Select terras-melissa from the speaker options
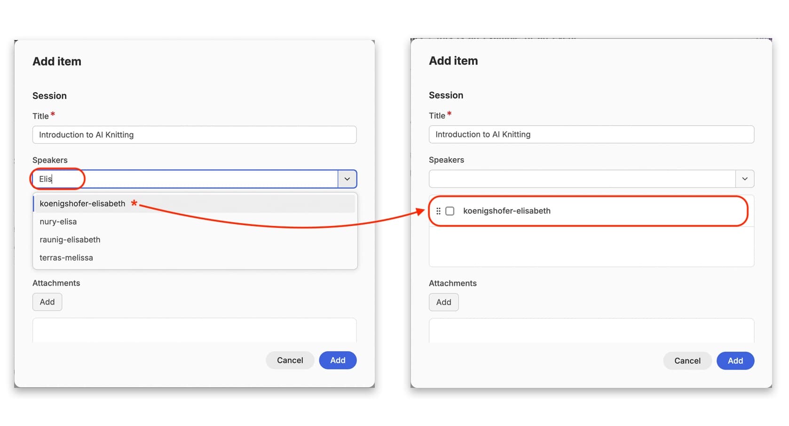The width and height of the screenshot is (789, 426). (66, 257)
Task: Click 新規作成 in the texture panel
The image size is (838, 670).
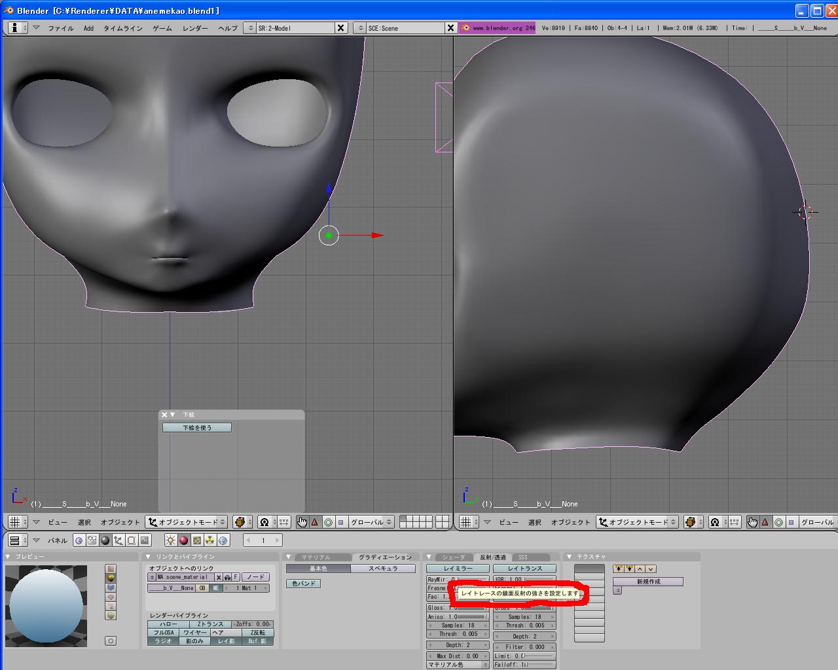Action: (x=648, y=582)
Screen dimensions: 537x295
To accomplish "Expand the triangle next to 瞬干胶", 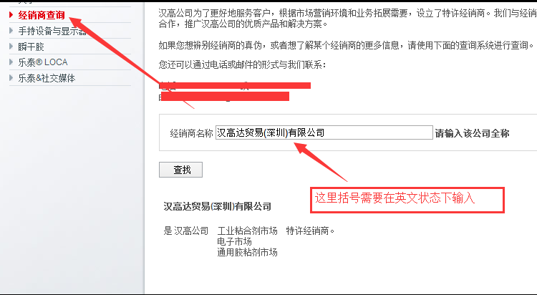I will 11,47.
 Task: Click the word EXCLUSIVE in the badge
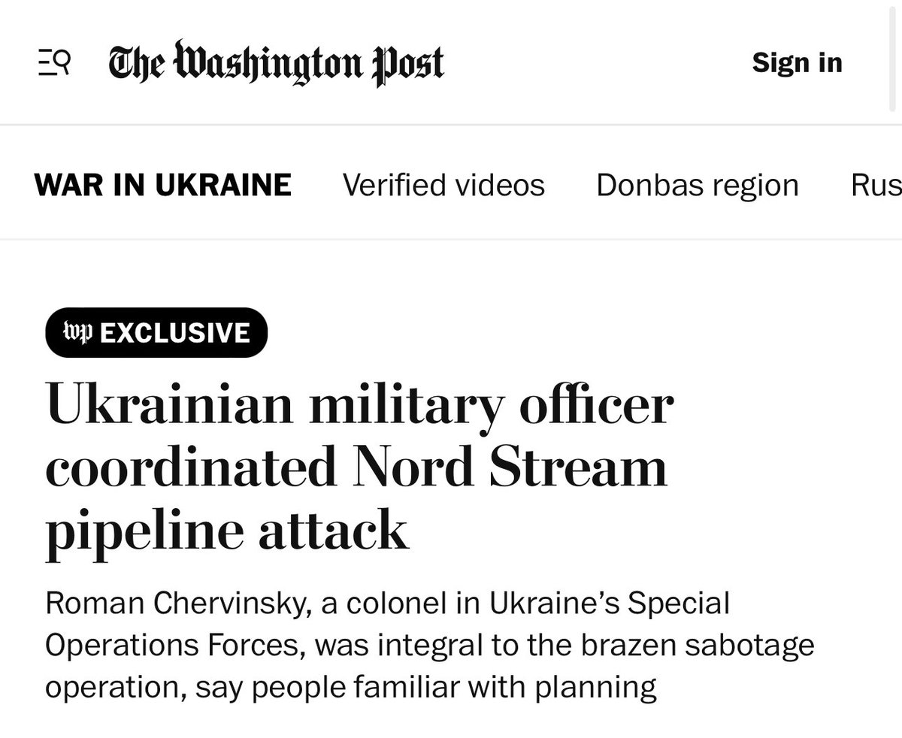click(174, 332)
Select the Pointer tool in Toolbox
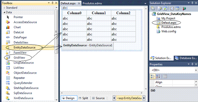This screenshot has height=102, width=198. pyautogui.click(x=18, y=17)
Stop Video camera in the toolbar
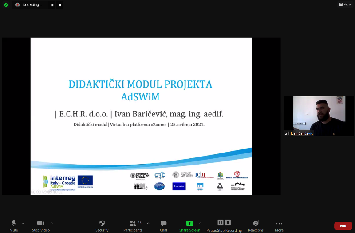This screenshot has height=233, width=355. point(41,223)
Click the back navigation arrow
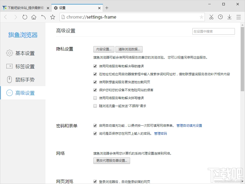Viewport: 245px width, 184px height. click(x=6, y=17)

_____

▶ Task statement
Every line from the one with "Stop Video camera in the toolbar" through the last line of the data must be copied exactly. Leave the pictures out.

▶ Written solution
Stop Video camera in the toolbar
This screenshot has height=233, width=355. point(41,223)
Click the back navigation arrow
Viewport: 245px width, 184px height. click(x=6, y=17)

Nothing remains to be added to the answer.